[Dataset entries]

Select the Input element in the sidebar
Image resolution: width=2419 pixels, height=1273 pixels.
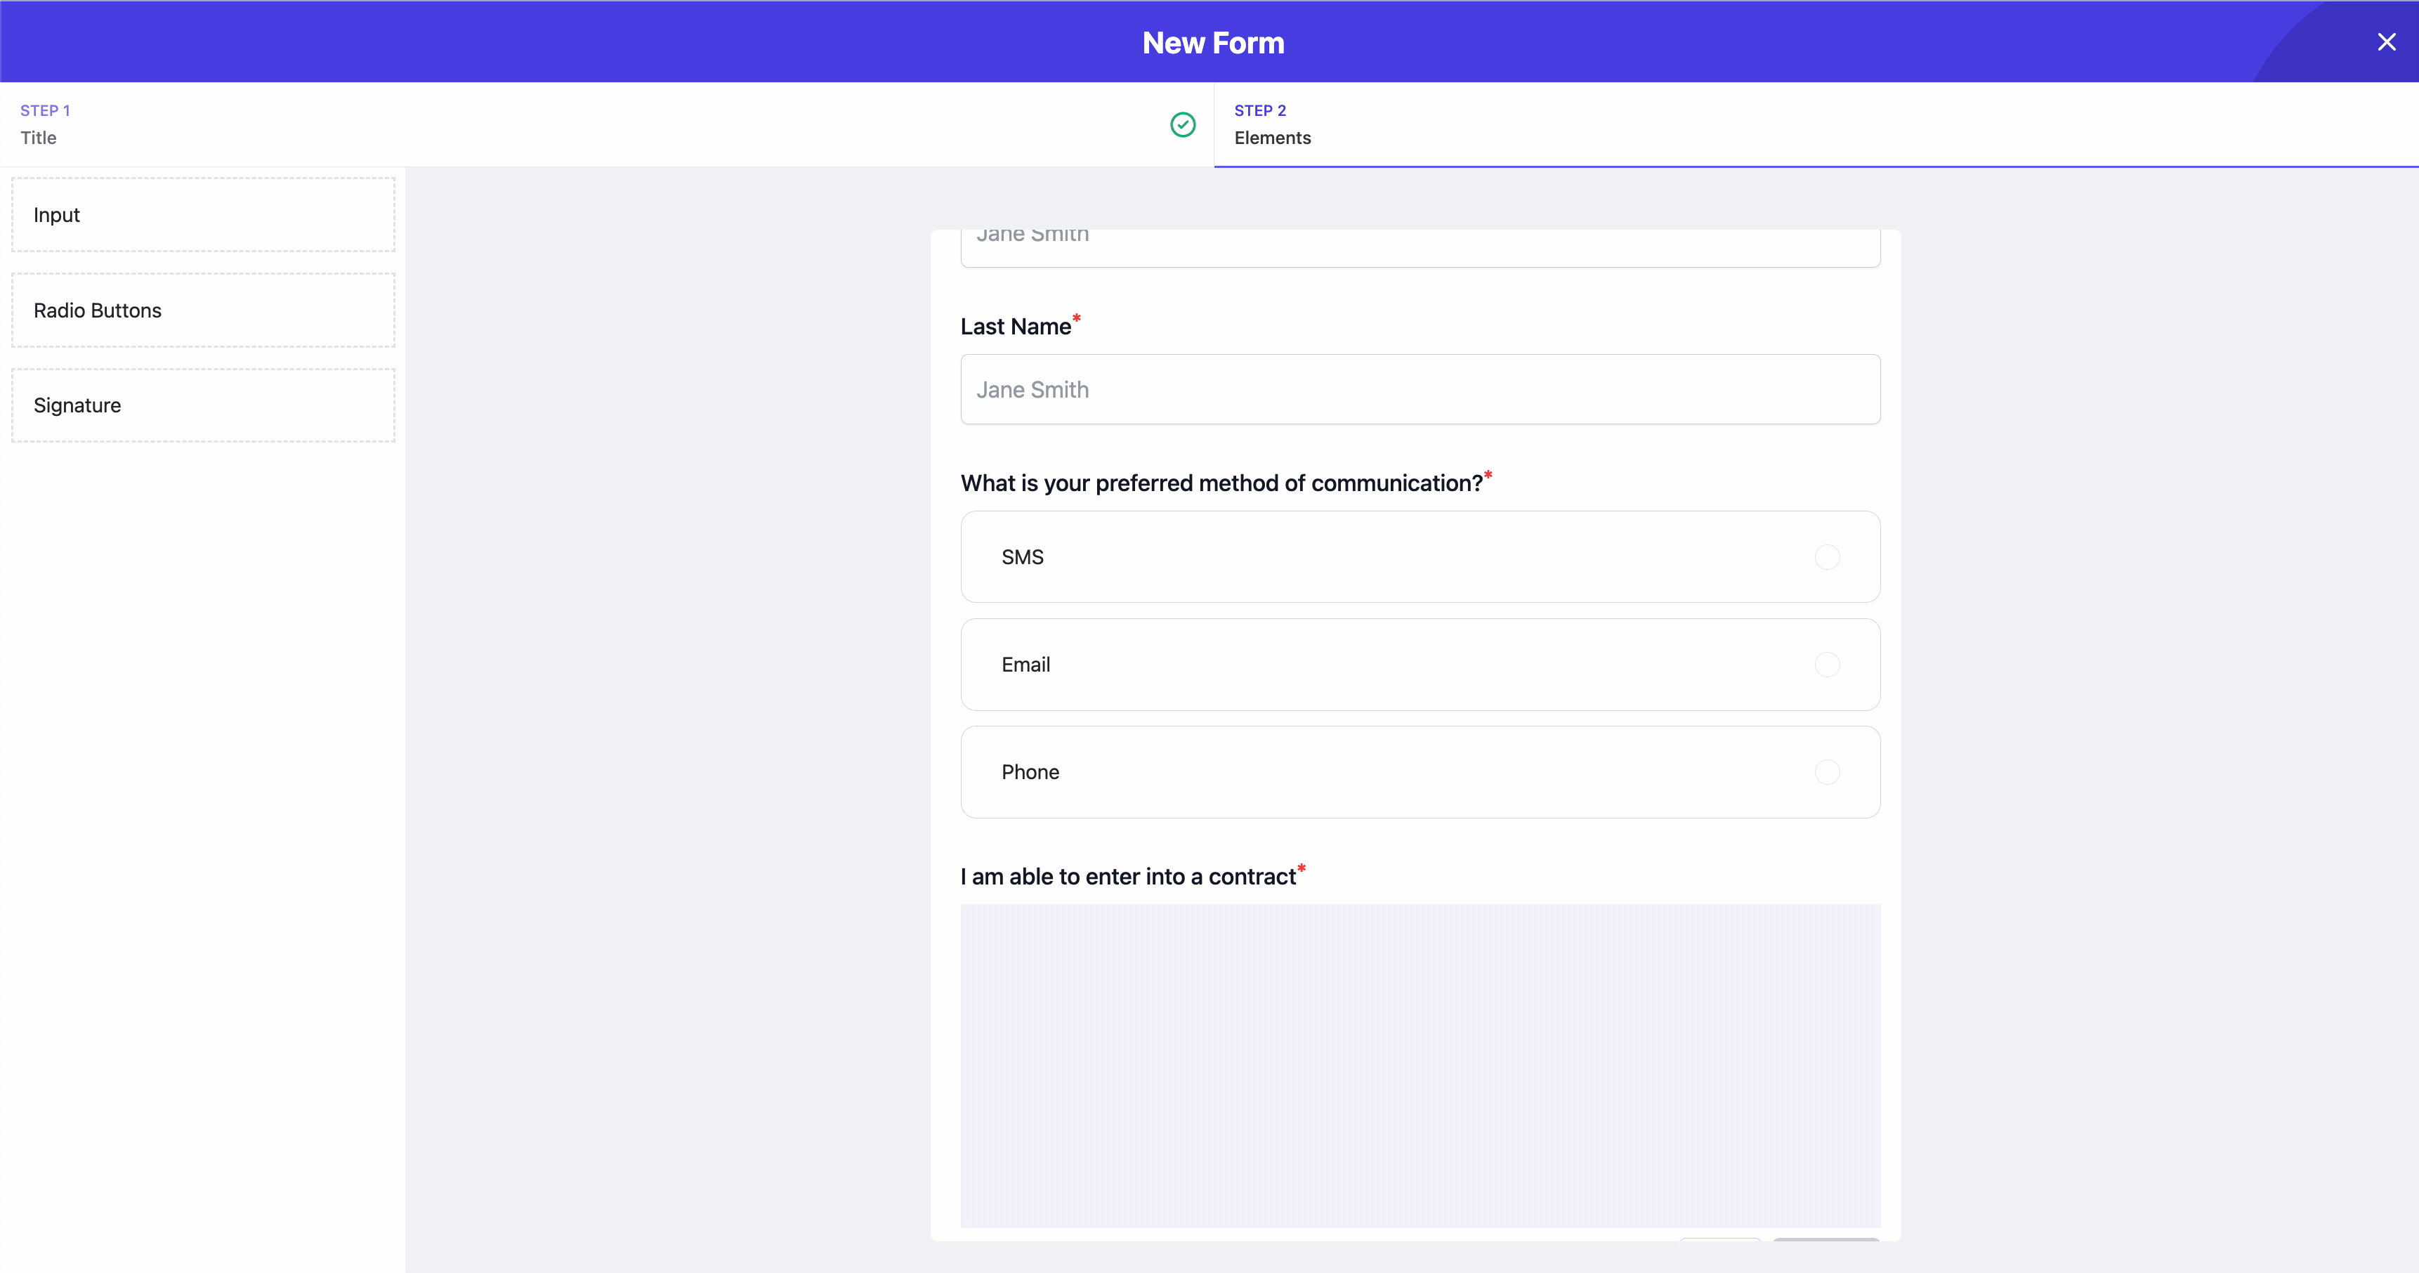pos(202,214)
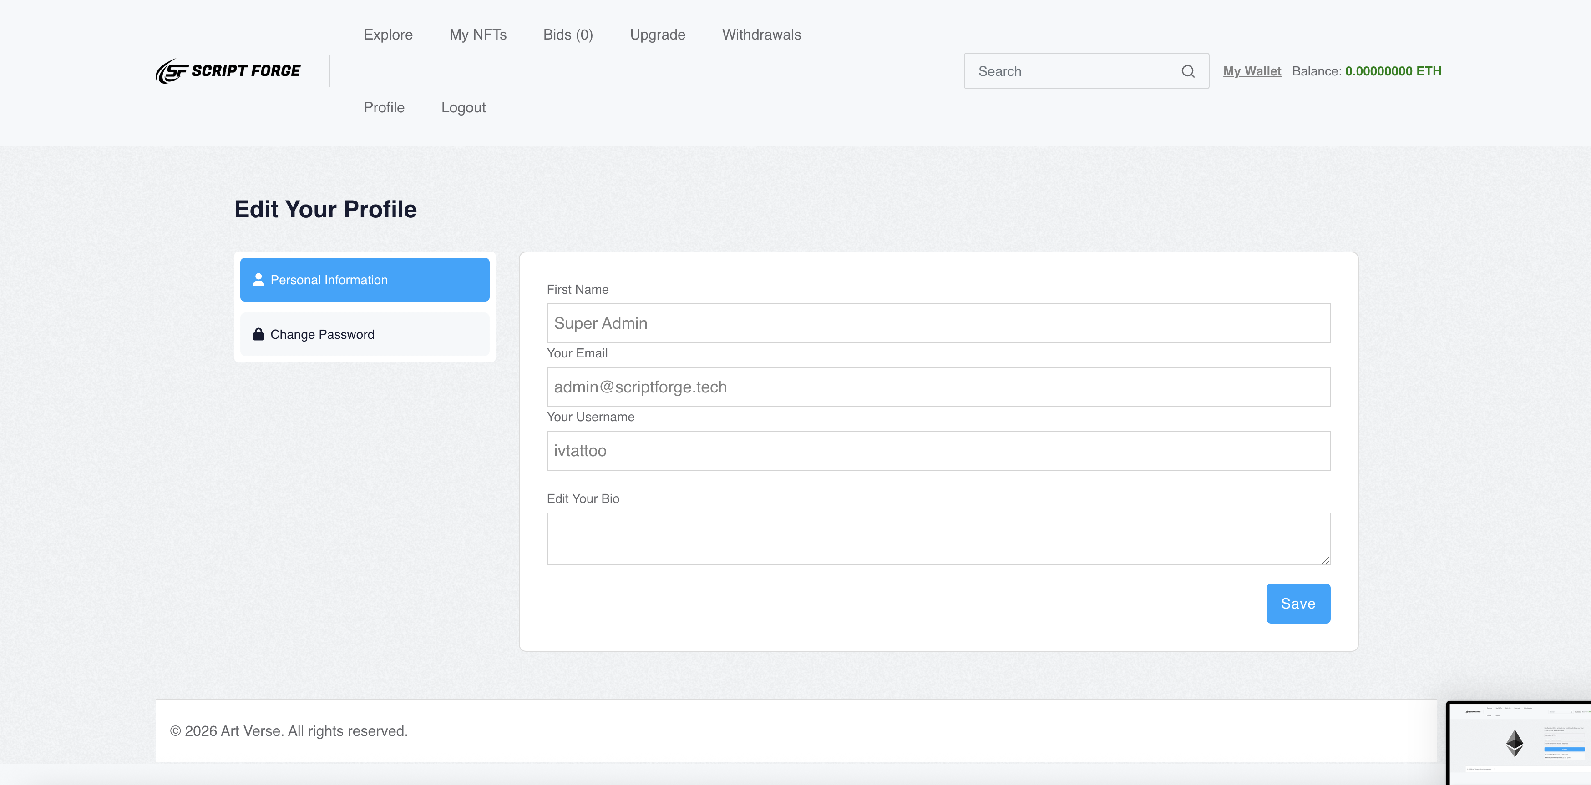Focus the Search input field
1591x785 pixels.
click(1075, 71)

What to produce ▸
Skip the pictures and give the entries above again word for word.

Exercise answer ▸
Select the Input element in the sidebar
Image resolution: width=2419 pixels, height=1273 pixels.
pos(202,214)
Focus the Search input field
1591x785 pixels.
click(1075, 71)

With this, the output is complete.